Для соло пора миновала.
Расчистим архива завалы.
Расслышим, как век вытекает
из раструбов ада и рая.

*  *  *

Храмовым цветом расцвёл зодиак.
Ангелы Божьи при деле.
– Как тебя, юноша, звать-то?
– Чумак.
– Кем ты убит?
– Войском белым.

Нет ни могил, ни креста – всё летят…
Всюду полынь и цикорий.
– Кто расстрелял тебя?
– Красных отряд.
– Кто ты?
– Чупринка Григорий.

*  *  *

Кому оспорить нам злодейство
всего, что мы зовём судьбою?
В запасниках поры музея
мы оказались вдруг с тобою.

Идут нахраписто, нахально,
чужих толкают понемногу.
Цвет жухнет красок уникальных
в подвалах мачехи-эпохи.

Где тот, кто пыль смахнёт с обличья,
врата кто в вечноcть раздвигает?
Нас снова явит?

И покличет,
в слов зеркале себя узнает?

Бешенство

                …какая-то особь искусила пса.
                Лина Костенко. Записки украинского самашедшего.

Серый мой брат, будь же ты осторожней,
зря не пятнай снег подушками лап.
Люди кусаются, добрые - тоже.
Иммунитет против бешенства слаб.

Слух бередит пандемия заразы
лаборатории пробы на гнев.
Мир устремился в неистовства фазу.
Бешенство рака, проказы страшней.

Прёт напролом ошалевший от власти,
будто объелся с утра белены.
Бойся избранников – нашей напасти:
рты в дикой пене, в потоках слюны.

СМИ и банкиры, вампиры-гурманы,
пёсьей вам крови, иначе – не жизнь!
Серый мой брат, не поддайся обману,
рук, что лакают тебя, не лижи.

Генные шалости гложут души,
злоба, всплески вселенской вражды.
Я был взбесившимся тоже укушен.
Серый мой брат, ты на шаг отойди.


1 – Иван Гонта – предводитель народно-освободительного гайдамацкого восстания 1768 – 1769 г. г. на Правобережной Украине против польского засилья. Иван Гонта (?  - 1768) - сотник надворных казаков польских магнатов Потоцких (с. 1757), из крепостных крестьян села Розсишки,входивших в состав Уманского имения Потоцких, участник движения гайдамаков, один из руководителей Колиивщины(1768).

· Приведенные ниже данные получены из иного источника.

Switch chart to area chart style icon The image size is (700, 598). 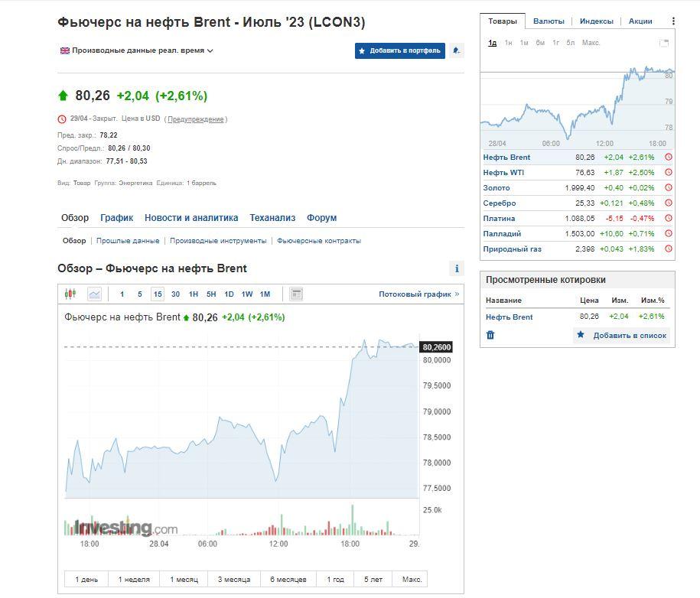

Российский полковник Гурьев, якобы обещая восставшим поддержку русских войск, коварно захватил Железняка и Гонту. Гонта был выдан полякам и был осужден особым церковным трибуналом, который состоял из трех монахов и ксендза. После десятидневной пытки Гонте был вынесен смертный приговор. Наказание должно было длиться на протяжении двух недель и сопровождаться ужасной пыткой, отрыванием кожи кусками, четвертованием и вырыванием сердца. Останки Гонты должны были выставить в 14 городах Правобережной Украины. На третий день казни коронный гетман Ксаверий Браницкий приказал отрубить голову Гонте, который с чрезвычайным мужеством выдержал пытки. После этого приговор выполнялся над трупом.
Воспет Т. Г. Шевченко в поэме «Гайдамаки». Википедия.